Personal information
- Full name: Glynn Maxwell Hewitt
- Born: 16 January 1953 (age 72)
- Original team: West Adelaide
- Height: 185 cm (6 ft 1 in)
- Weight: 82 kg (181 lb)
- Position: Forward

Playing career^{1}
- Years: Club / Games (Goals)
- 1970–72; 1975–77: West Adelaide / 101 (247)
- 1973–1974: Richmond / 015 0(15)
- 1978–1981: Woodville / 080 (201)
- 1982–1986: South Adelaide / 086 0(78)

Representative team honours
- Years: Team / Games (Goals)
- South Australia / 5 (13)
- ^{1} Playing statistics correct to the end of 1974.

= Glynn Hewitt =

Australian rules footballer

Glynn Maxwell Hewitt (born 16 January 1953) is a former Australian rules footballer who played in the South Australian National Football League (SANFL) and Victorian Football League (VFL) during the 1970s.

His brother Darryl Hewitt, was also a footballer.

He is the father of former Australian professional tennis players Lleyton Hewitt and Jaslyn Hewitt-Shehadie, and the grandfather of Cruz Hewitt.

Hewitt was a key position forward and kicked 529 goals in the SANFL, from 285 games. He made his league debut in 1970 at the age of 17 for the West Adelaide Football Club. He would top the Bloods goal kicking twice (1972 and 1976) and would go on to play 101 games and kick 248 goals for the club.

In 1973 and 1974 he played in the VFL with Richmond Football Club and although he could not bring with him his prolific goal-kicking from South Australia he did once manage five goals in a game against Fitzroy.

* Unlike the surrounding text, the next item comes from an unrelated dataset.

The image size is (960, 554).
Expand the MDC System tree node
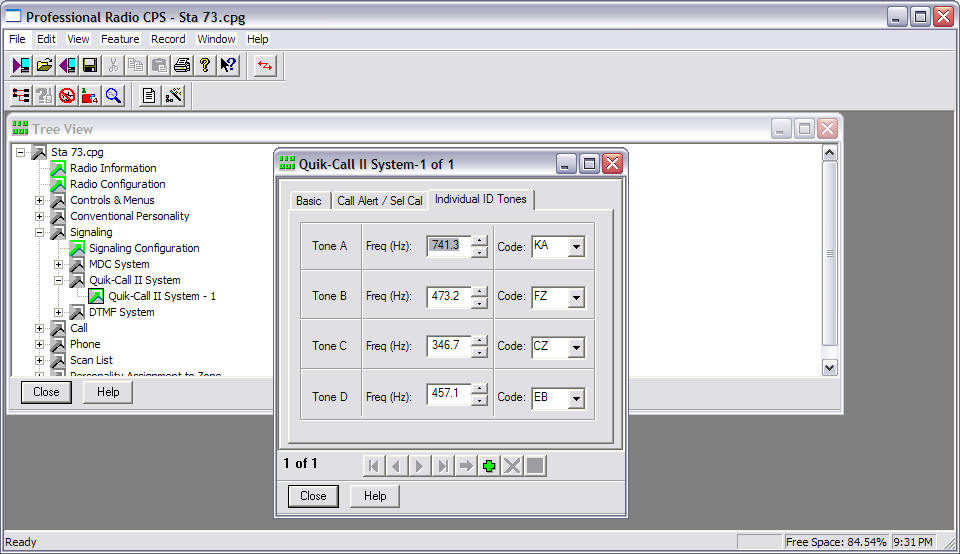[x=59, y=264]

Hewitt returned to West Adelaide in 1976 and stayed for two seasons before joining Woodville in 1978. There he would kick 201 goals from 80 games with the club, including 83 in 1979 which saw him finish as the SANFL's leading goal kicker. He finished his career at South Adelaide with whom he played 86 games and kicked 78 goals before retiring in 1986.

Hewitt represented South Australia at the 1972 Perth Carnival and played five interstate football games in all, for 13 goals.